Google on Tuesday was fined €2.42 billion by the European Commission for abusing its dominant position in the online search market to favour its comparison shopping service, Google Shopping.

Google said it is considering an appeal.

According to the EU’s antitrust watchdog, from 2008, the Web giant systematically gave prominent placement to Google Shopping in Google search results, and included criteria in its generic search algorithms that demoted results from rival comparison shopping services, stifling competition.

"What Google has done is illegal under EU antitrust rules. It denied other companies the chance to compete on the merits and to innovate," said the EC’s competition commissioner Margrethe Vestager. "Most importantly, it denied European consumers a genuine choice of services and the full benefits of innovation."

Google has been given 90 days to cease its illegal conduct and implement measures that give equal treatment to competing comparison shopping services. If it doesn’t mend its ways within the time allowed, it could be fined 5% of its average daily turnover.
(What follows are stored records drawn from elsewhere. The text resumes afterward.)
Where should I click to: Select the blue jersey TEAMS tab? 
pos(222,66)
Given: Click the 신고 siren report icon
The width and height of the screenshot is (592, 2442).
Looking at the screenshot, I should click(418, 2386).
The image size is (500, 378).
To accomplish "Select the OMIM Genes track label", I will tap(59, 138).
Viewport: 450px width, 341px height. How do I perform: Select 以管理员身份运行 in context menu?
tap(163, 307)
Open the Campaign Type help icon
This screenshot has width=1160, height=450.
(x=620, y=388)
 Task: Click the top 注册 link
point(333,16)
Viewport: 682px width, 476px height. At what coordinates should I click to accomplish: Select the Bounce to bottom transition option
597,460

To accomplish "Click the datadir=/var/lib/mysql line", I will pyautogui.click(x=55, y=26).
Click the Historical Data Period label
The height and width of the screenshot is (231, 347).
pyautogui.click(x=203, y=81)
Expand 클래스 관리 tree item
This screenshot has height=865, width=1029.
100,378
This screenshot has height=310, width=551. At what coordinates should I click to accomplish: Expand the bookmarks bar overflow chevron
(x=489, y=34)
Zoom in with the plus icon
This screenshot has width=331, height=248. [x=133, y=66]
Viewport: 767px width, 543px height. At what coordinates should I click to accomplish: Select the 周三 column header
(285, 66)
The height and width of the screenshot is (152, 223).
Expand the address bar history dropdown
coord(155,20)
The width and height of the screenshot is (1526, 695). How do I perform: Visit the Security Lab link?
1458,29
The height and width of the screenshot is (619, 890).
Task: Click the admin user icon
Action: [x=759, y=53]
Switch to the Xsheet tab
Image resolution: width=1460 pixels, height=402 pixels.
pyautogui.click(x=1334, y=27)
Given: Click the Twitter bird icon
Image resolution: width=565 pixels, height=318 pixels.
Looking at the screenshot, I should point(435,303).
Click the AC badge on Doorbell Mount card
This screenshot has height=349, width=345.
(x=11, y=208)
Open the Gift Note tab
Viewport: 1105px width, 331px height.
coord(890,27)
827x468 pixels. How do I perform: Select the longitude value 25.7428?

However, Google seems disinclined to comply.

"We respectfully disagree with the conclusions announced today," said Kent Walker, SVP and general counsel at Google, in a statement emailed to Total Telecom. "We will review the Commission’s decision in detail as we consider an appeal."

In a separate blog post, Walker argued that the EC needs to look beyond Google Shopping when it considers why some comparison shopping services do better than others.

"We think it should consider the many sites that have grown in this period – including platforms like Amazon and eBay," he said. "Amazon is a formidable competitor and has become the first port of call for product searches. And as Amazon has grown, it’s natural that some comparison services have proven less popular than others. We compete with Amazon and other sites for shopping-related searches by showing ever more useful product information."

The EU began investigating Google’s search practices in 2010 after several companies accused it of unfairly favouring its own services in its search results over those of its rivals. In March 2013, it concluded that some of Google’s business practices violated European antitrust rules.

Google made various concessions in a bid to reach a settlement but to no avail: in April 2015, Brussels sent it a Statement of Objections (SO) formally accusing it of violating antitrust rules.

Google disputed the SO and filed a counter claim, but that also appears not to have worked either, after reports appeared in May last year claiming that the EC was preparing to issue a large fine.